Available data:
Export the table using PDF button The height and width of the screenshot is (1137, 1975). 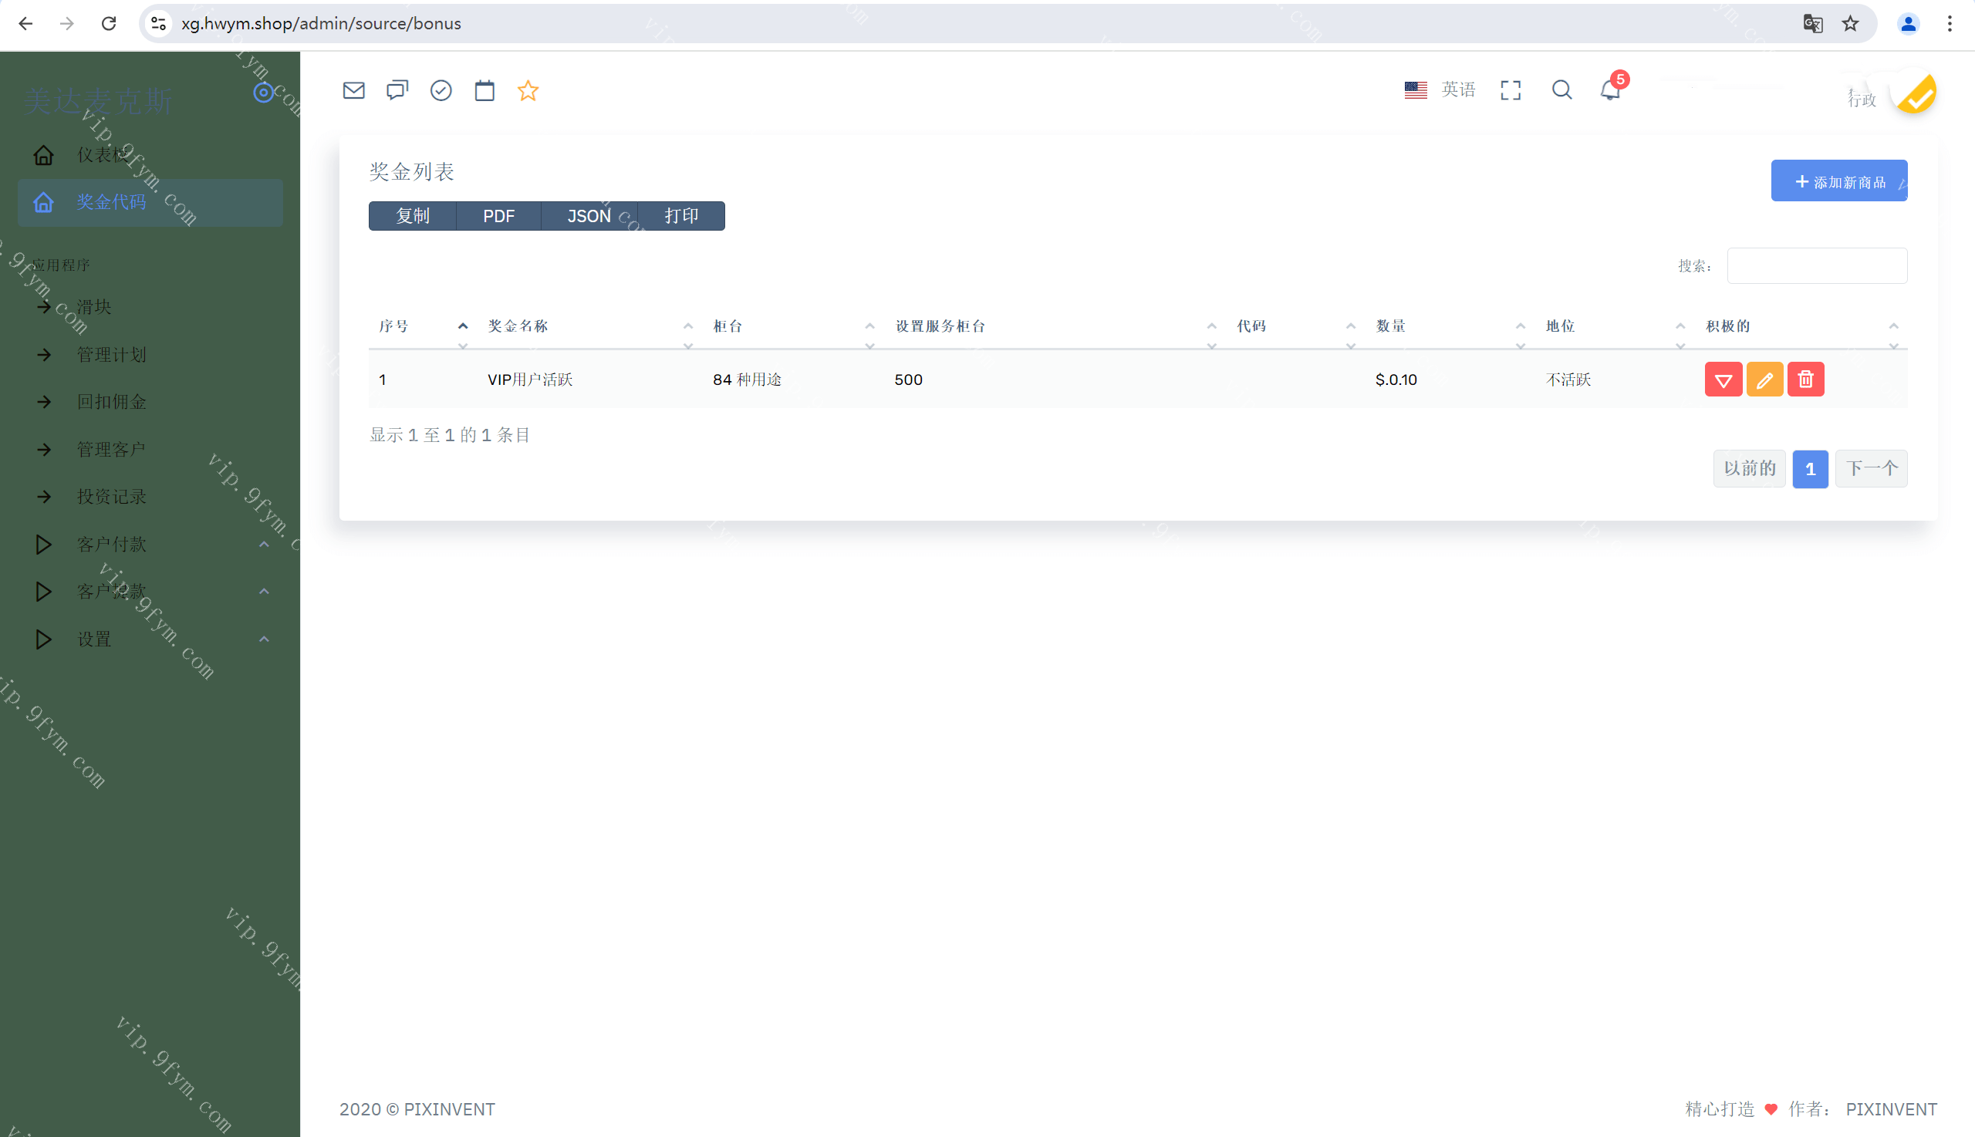point(498,216)
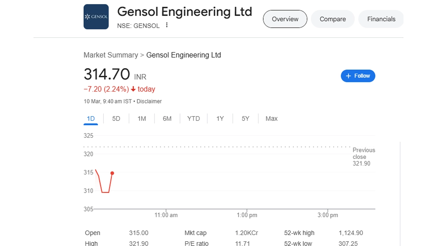Select the 1D chart range

91,118
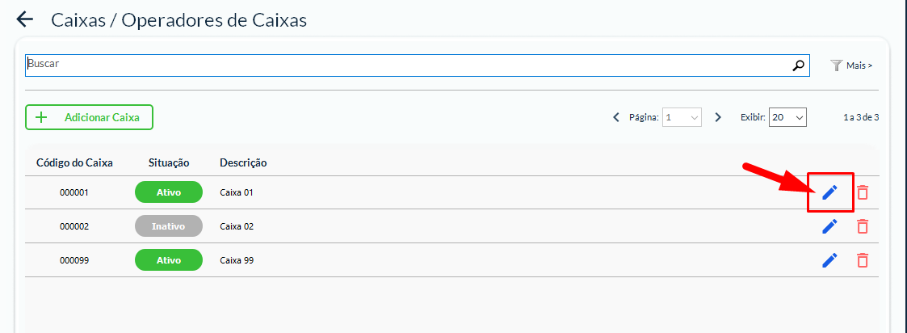This screenshot has height=333, width=907.
Task: Go to the previous page arrow
Action: click(616, 117)
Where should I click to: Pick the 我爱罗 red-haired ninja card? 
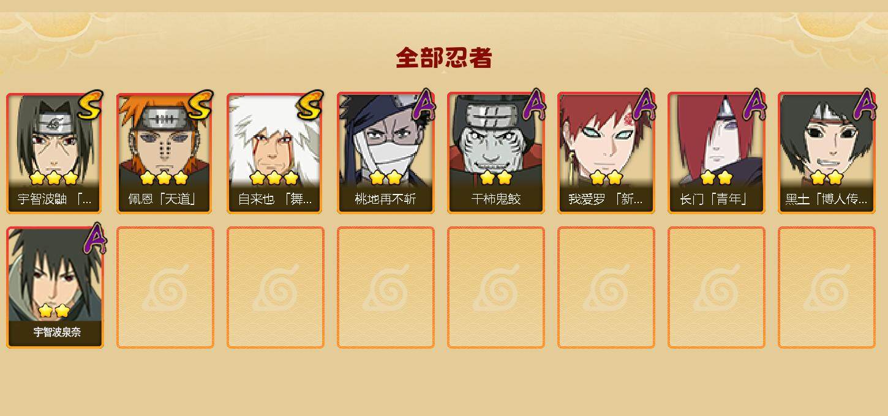606,153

Request: Rewrite the records from the line holding "Where should I" through the end of the records, inclusive, replacing "card" with "portrait" and leaving everything else unchanged. Leave the pictures out of your answer.

Response:
Where should I click to: Pick the 我爱罗 red-haired ninja portrait? 
606,153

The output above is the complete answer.